-------- Supplied data --------
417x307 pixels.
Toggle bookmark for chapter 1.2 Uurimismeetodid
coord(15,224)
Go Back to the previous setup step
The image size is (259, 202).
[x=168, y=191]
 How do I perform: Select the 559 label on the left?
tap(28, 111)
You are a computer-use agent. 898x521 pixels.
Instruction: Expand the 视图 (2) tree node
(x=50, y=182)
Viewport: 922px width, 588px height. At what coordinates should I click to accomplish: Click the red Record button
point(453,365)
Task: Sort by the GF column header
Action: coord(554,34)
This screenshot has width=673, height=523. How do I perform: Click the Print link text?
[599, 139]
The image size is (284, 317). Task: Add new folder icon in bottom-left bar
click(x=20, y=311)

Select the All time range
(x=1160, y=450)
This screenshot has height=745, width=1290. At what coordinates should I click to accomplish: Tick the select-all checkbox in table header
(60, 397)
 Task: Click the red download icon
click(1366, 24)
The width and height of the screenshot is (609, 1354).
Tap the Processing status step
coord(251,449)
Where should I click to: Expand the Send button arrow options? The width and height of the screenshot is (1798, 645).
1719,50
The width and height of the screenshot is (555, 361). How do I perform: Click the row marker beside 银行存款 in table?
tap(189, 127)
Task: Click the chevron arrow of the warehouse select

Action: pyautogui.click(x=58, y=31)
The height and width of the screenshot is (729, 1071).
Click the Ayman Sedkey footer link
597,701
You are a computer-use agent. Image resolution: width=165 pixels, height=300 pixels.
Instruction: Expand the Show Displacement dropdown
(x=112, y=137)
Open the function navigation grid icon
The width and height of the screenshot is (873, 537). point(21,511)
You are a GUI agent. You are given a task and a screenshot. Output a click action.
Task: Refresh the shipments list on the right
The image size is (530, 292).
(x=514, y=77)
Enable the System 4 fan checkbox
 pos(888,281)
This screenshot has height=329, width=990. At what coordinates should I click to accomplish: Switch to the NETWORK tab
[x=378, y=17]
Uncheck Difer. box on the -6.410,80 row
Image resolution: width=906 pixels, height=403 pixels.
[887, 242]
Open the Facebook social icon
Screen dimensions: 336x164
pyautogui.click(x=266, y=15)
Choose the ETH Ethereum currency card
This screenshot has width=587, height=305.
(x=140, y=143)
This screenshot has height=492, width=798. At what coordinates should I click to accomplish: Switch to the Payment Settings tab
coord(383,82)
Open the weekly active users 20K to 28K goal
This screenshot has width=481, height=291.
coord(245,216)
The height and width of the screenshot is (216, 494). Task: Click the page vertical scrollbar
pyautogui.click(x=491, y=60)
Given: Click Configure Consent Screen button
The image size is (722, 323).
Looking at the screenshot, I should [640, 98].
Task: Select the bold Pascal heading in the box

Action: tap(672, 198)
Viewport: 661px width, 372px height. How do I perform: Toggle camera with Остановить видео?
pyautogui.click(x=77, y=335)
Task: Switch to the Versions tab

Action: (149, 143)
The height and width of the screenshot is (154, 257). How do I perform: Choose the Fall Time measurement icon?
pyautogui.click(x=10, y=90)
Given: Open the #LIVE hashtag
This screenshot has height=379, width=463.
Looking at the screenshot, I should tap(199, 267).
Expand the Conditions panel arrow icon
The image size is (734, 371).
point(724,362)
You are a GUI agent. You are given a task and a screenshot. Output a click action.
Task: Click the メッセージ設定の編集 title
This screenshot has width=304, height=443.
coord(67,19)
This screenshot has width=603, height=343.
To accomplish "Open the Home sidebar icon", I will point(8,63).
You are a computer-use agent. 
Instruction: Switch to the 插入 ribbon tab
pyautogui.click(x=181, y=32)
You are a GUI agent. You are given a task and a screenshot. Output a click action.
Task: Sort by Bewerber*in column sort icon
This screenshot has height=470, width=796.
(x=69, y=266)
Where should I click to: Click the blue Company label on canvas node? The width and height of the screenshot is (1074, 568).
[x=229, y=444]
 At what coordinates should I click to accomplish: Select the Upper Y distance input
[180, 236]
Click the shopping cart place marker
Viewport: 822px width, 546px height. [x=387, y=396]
--------
Copy every line from the entries that contains the word "computer".

## Answer to this problem
You are a computer-use agent. 898x521 pixels.
You are a computer-use agent. Image resolution: width=165 pixels, height=300 pixels.
You are a computer-use agent. 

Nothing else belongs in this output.